Exercise aim:
No line before the one containing "Click the 单位简称" should appear; that line and all lines after it, through the end of the data, are to be set down exactly.

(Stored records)
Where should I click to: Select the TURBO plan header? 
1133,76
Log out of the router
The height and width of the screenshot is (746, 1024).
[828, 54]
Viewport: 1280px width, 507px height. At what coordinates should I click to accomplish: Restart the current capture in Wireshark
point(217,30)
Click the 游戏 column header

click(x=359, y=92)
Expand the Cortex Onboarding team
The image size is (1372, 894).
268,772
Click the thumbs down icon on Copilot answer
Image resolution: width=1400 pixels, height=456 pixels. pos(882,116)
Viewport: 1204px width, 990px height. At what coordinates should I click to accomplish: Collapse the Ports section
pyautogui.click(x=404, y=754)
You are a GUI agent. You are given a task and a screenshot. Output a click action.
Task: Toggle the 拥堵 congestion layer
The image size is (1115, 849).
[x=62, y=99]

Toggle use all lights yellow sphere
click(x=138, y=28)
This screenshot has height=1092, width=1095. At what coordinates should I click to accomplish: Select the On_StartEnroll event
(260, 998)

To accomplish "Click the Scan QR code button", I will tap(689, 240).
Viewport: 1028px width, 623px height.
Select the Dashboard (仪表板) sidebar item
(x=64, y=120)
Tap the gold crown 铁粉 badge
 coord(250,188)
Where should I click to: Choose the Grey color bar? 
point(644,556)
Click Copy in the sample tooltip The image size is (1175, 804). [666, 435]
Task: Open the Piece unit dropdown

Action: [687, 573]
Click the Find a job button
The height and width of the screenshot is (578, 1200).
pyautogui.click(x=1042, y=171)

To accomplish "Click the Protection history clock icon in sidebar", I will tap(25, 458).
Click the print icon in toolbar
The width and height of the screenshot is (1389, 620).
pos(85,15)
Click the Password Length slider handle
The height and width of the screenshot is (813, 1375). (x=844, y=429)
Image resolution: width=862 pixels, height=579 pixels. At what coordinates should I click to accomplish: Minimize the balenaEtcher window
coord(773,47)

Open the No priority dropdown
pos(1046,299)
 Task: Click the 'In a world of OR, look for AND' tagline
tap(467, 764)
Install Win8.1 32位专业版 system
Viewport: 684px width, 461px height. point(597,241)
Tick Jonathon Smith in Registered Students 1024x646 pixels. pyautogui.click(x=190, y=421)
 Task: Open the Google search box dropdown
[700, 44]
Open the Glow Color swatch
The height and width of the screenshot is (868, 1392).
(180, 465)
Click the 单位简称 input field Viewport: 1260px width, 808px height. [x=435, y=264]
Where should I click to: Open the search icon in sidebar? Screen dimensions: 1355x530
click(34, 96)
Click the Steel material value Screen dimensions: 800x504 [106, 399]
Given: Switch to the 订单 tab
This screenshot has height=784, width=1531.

Response to this task:
Click the 单位简称 input field Viewport: 1260px width, 808px height. [x=435, y=264]
Where should I click to: Open the search icon in sidebar? Screen dimensions: 1355x530
click(34, 96)
Click the Steel material value Screen dimensions: 800x504 [106, 399]
Given: Switch to the 订单 tab
This screenshot has height=784, width=1531.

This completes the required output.